DIRECTIONS FOR THIS TASK =
Write out all of the entries below again, swapping every "dropdown" for "drop-down list" and leaving everything else as it is.

DATA SECTION =
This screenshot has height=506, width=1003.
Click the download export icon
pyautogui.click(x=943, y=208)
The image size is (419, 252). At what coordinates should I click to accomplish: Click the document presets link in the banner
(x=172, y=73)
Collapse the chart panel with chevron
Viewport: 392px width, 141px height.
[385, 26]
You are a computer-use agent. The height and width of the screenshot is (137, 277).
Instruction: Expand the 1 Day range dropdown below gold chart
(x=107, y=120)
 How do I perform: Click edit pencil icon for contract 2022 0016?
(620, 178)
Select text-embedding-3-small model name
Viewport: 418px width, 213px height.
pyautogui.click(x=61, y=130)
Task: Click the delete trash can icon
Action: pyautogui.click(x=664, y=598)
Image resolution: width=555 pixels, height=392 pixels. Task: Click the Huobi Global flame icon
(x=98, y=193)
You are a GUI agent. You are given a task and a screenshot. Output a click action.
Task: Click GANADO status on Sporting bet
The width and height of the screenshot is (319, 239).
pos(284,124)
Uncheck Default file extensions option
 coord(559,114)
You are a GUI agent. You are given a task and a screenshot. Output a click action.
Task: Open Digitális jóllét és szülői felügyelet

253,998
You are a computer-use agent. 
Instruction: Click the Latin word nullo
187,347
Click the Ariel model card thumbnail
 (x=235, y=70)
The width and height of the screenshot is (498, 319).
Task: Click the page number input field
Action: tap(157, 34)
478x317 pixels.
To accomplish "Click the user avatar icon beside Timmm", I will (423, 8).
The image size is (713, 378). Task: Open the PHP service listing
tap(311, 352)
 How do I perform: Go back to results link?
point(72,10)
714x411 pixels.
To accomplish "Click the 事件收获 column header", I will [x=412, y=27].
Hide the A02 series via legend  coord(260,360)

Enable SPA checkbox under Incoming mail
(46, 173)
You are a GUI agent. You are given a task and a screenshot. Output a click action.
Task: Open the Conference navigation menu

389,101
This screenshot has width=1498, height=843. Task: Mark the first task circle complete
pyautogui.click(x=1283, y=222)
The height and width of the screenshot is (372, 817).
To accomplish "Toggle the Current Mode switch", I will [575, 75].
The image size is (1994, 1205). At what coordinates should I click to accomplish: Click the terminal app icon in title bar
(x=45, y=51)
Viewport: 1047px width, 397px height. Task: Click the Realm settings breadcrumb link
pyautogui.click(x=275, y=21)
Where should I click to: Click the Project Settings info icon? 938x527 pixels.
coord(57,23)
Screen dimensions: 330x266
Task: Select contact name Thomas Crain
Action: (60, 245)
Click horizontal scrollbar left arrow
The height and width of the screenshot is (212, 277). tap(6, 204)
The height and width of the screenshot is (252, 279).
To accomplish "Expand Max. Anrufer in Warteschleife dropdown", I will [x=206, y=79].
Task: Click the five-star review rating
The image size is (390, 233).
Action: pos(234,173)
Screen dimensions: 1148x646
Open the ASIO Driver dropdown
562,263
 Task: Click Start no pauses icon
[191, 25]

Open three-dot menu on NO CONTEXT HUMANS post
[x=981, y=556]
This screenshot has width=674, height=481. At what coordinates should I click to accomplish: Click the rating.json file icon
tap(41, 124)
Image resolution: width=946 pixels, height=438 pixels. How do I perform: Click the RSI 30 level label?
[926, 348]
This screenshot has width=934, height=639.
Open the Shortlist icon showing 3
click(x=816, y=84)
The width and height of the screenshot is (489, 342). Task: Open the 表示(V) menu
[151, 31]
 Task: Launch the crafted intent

TASK ANSWER =
This screenshot has height=506, width=1003.
Click the download export icon
pyautogui.click(x=943, y=208)
The image size is (419, 252). At what coordinates should I click to accomplish: Click the document presets link in the banner
(x=172, y=73)
Collapse the chart panel with chevron
Viewport: 392px width, 141px height.
[385, 26]
You are a computer-use agent. The height and width of the screenshot is (137, 277).
Instruction: Expand the 1 Day range drop-down list below gold chart
(x=107, y=120)
 How do I perform: Click edit pencil icon for contract 2022 0016?
(620, 178)
Select text-embedding-3-small model name
Viewport: 418px width, 213px height.
pyautogui.click(x=61, y=130)
Task: Click the delete trash can icon
Action: pyautogui.click(x=664, y=598)
Image resolution: width=555 pixels, height=392 pixels. Task: Click the Huobi Global flame icon
(x=98, y=193)
You are a GUI agent. You are given a task and a screenshot. Output a click action.
Task: Click GANADO status on Sporting bet
The width and height of the screenshot is (319, 239).
pos(284,124)
Uncheck Default file extensions option
 coord(559,114)
You are a GUI agent. You are given a task and a screenshot. Output a click action.
Task: Open Digitális jóllét és szülői felügyelet

253,998
You are a computer-use agent. 
Instruction: Click the Latin word nullo
187,347
Click the Ariel model card thumbnail
 (x=235, y=70)
The width and height of the screenshot is (498, 319).
Task: Click the page number input field
Action: tap(157, 34)
478x317 pixels.
To accomplish "Click the user avatar icon beside Timmm", I will (423, 8).
The image size is (713, 378). Task: Open the PHP service listing
tap(311, 352)
 How do I perform: Go back to results link?
point(72,10)
714x411 pixels.
To accomplish "Click the 事件收获 column header", I will [x=412, y=27].
Hide the A02 series via legend  coord(260,360)

Enable SPA checkbox under Incoming mail
(46, 173)
You are a GUI agent. You are given a task and a screenshot. Output a click action.
Task: Open the Conference navigation menu

389,101
This screenshot has width=1498, height=843. Task: Mark the first task circle complete
pyautogui.click(x=1283, y=222)
The height and width of the screenshot is (372, 817).
To accomplish "Toggle the Current Mode switch", I will [575, 75].
The image size is (1994, 1205). At what coordinates should I click to accomplish: Click the terminal app icon in title bar
(x=45, y=51)
Viewport: 1047px width, 397px height. Task: Click the Realm settings breadcrumb link
pyautogui.click(x=275, y=21)
Where should I click to: Click the Project Settings info icon? 938x527 pixels.
coord(57,23)
Screen dimensions: 330x266
Task: Select contact name Thomas Crain
Action: (60, 245)
Click horizontal scrollbar left arrow
The height and width of the screenshot is (212, 277). tap(6, 204)
The height and width of the screenshot is (252, 279).
To accomplish "Expand Max. Anrufer in Warteschleife drop-down list", I will [x=206, y=79].
Task: Click the five-star review rating
The image size is (390, 233).
Action: pos(234,173)
Screen dimensions: 1148x646
Open the ASIO Driver drop-down list
562,263
 Task: Click Start no pauses icon
[191, 25]

Open three-dot menu on NO CONTEXT HUMANS post
[x=981, y=556]
This screenshot has width=674, height=481. At what coordinates should I click to accomplish: Click the rating.json file icon
tap(41, 124)
Image resolution: width=946 pixels, height=438 pixels. How do I perform: Click the RSI 30 level label?
[926, 348]
This screenshot has width=934, height=639.
Open the Shortlist icon showing 3
click(x=816, y=84)
The width and height of the screenshot is (489, 342). Task: Open the 表示(V) menu
[151, 31]
 Task: Launch the crafted intent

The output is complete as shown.